By moving for summary judgment while simultaneously opposing class certification, McMenamins risked that a ruling in its favor would only bind the named plaintiffs. Wright, 742 F.2d at 544 (“Where the defendant assumes the risk that summary judgment in his favor will have only stare decisis effect on the members of the putative class, it is within the discretion of the district court to rule on the summary judgment motion first.”). McMenamins declined to waive its objection to class certification, which could have allowed a ruling in its favor to bind the class.

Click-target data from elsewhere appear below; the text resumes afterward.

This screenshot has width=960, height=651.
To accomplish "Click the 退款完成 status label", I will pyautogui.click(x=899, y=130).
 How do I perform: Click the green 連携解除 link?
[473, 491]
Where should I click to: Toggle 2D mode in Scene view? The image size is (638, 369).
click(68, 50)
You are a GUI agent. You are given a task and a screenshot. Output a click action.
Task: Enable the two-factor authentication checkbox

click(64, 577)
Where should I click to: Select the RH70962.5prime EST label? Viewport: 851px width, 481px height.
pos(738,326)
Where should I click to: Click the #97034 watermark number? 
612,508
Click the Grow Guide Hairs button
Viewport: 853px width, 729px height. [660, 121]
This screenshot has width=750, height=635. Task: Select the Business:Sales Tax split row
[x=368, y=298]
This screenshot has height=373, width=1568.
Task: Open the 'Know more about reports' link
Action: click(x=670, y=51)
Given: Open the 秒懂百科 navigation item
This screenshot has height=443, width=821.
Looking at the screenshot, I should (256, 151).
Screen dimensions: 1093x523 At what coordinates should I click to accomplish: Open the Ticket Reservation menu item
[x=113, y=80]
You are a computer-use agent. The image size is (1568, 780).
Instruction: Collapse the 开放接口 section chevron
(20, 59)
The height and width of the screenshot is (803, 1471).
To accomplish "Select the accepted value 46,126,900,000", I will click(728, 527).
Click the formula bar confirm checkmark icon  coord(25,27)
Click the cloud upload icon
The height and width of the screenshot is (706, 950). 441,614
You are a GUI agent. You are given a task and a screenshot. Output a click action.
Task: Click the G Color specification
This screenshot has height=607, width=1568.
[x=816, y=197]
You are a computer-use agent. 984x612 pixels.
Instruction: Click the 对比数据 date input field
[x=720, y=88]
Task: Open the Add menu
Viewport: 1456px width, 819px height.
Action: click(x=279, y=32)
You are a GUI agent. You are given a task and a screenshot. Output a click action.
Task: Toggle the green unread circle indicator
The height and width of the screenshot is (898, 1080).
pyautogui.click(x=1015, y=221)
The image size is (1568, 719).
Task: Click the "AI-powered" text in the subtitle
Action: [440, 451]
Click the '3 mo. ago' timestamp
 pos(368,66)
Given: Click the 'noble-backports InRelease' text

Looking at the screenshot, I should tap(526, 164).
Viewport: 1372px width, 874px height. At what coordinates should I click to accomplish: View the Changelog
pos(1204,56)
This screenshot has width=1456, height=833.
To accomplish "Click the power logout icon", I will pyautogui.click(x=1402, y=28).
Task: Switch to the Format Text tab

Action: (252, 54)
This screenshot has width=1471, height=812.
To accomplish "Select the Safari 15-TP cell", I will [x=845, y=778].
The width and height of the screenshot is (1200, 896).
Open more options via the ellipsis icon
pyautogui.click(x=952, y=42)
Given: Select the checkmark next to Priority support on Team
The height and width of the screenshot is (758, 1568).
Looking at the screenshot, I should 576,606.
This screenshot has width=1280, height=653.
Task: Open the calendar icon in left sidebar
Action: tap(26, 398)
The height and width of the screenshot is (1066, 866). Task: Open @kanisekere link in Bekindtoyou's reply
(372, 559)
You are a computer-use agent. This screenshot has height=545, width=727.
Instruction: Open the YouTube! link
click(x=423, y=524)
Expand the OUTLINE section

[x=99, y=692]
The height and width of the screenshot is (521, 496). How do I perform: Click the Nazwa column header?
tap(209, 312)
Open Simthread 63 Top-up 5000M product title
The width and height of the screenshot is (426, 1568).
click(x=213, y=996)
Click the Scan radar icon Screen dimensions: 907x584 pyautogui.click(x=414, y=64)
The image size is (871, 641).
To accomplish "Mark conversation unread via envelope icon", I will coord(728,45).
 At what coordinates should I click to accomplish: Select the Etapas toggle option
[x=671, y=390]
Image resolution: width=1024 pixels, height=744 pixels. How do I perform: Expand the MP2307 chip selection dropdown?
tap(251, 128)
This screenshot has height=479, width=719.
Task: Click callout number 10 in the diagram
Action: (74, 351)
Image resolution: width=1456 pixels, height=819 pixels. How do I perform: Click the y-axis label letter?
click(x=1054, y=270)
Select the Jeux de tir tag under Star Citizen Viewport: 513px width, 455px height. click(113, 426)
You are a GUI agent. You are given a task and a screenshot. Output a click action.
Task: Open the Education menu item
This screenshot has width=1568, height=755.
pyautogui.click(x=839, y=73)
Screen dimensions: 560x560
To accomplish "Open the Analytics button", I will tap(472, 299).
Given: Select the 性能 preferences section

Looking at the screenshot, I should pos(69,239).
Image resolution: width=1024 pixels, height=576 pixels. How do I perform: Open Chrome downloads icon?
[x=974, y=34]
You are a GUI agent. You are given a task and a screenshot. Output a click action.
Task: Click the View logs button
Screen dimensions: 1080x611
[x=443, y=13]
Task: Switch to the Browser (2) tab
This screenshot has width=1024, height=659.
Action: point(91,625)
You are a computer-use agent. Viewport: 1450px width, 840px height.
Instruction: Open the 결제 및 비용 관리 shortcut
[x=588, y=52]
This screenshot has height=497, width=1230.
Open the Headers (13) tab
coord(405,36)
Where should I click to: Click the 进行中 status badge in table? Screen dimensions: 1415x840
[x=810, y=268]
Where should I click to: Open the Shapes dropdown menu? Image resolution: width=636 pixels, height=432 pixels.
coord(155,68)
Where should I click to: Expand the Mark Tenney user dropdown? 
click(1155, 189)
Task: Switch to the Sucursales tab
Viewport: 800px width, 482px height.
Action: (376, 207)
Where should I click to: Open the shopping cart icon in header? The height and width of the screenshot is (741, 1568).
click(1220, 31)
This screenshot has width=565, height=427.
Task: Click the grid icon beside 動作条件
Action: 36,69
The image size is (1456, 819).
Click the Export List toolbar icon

Because neither party identified any prejudice, the Court found it most efficient to rule on McMenamins' motion for summary judgment first. See, e.g., Schwarzschild v. Tse, 69 F.3d 293, 297 (9th Cir. 1995) (“[W]hen defendants obtain summary judgment before the class has been properly certified or before notice has been sent.. .the district court's decision binds only the named plaintiffs.”); Estakhrian v. Obenstine, 859 Fed.Appx. 121, 122 (9th Cir. 2021) (affirming ruling on summary judgment before class certification). Since the motion for summary judgment is granted and this case is dismissed, the pending motion for class certification is denied as moot.
III. CONCLUSION
For these reasons, the Court GRANTS Defendant's motion for summary judgment. Dkt. No. 86. The Court will enter judgment in Defendant's favor.
Because this order resolves the case in full, Plaintiffs' motion for partial summary judgment is denied. Dkt. No. 84. Plaintiffs' motion for class certification (Dkt. No. 81) and the parties' pending motions in limine (Dkt. Nos. 114, 115) are DENIED as MOOT.